Each time these massacres have occurred we have weighed in on the need for our political leaders to do more. While EdSource typically does not take positions on issues, we have also noted the daily incidents of deaths of young people in our cities due to gun violence that are barely noticed, but inflict permanent damage on survivors and friends, in addition to the incalculable loss of another young person before they have even reached adulthood. Some have occurred directly outside our offices in downtown Oakland.

How many people outside of Stockton recall the 1989 massacre at Cleveland Elementary School there when five children were killed in the school’s playground?  How many even remember the shooting in a San Bernardino school just six months ago when a teacher and an 8-year- old student in her classroom were killed?

The shrine in downtown Oakland at the spot where 17-year-old Regina Jefferies was caught in a crossfire of bullets in June last year have long disappeared. But her killers have never been caught. The pain for her family and friends endures.

An EdSource survey this fall showed that the number one priority for parents — and Californians in general — when it comes to schools is providing a “safe and positive” school environment, far outranking getting high scores on standardized tests.

Any sense of safety that children and their parents in Rancho Tehama might have felt before yesterday has been shattered. What will it take to restore it?

California has thankfully done more than any other state. In fact, it leads the nation in this regard. Among numerous actions, it has banned most assault rifles, limits the number of handguns a person can purchase to one per month, imposes a 10-day waiting period before the sale or transfer of a firearm, and requires all sales to be processed through a licensed gun dealer, which requires a background check. Just last year, voters approved Prop. 63, the “Safety for All Initiative” prohibiting the sale of large-capacity ammunition magazines, among other measures. 

As a result, California is the only state to get an A rating from the Giffords Law Center to Prevent Gun Violence. It also gets the the highest rating of any state from the Brady Center to Prevent Gun Violence.

But state lawmakers must continue to explore other ways protect children and schools.

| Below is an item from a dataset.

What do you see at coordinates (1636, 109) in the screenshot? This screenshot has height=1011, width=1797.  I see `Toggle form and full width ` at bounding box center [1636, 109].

Lethal weapons are still too readily available to people who should not have them in the first place.

What is also clear is that a national response is needed, in addition to whatever California does.

“No single law, no set of laws can eliminate evil from the world or prevent every senseless act of violence in our society, but that can’t be an excuse for inaction,” then-President Barack Obama said after the Sandy Hook killings in Newtown, Conn., in 2012. “Surely we can do better than this.”

If anything, as a nation we have since then drifted even further away from taking on gun violence as a national emergency.

Clearly more must be done to tackle mental illness and domestic violence, which are common threads in many of these killings. But that cannot be used as an excuse to do nothing to regulate assault-style weapons. The arsenal of weapons in the possession of the shooter who killed 58 people at a music festival in Las Vegas a month ago proved that point.

School shootings are thankfully rare. But we must not forget Rancho Tehama, a community that few Californians have heard of, let alone visited. It reminds us that as a state and nation we must do much more to protect our children.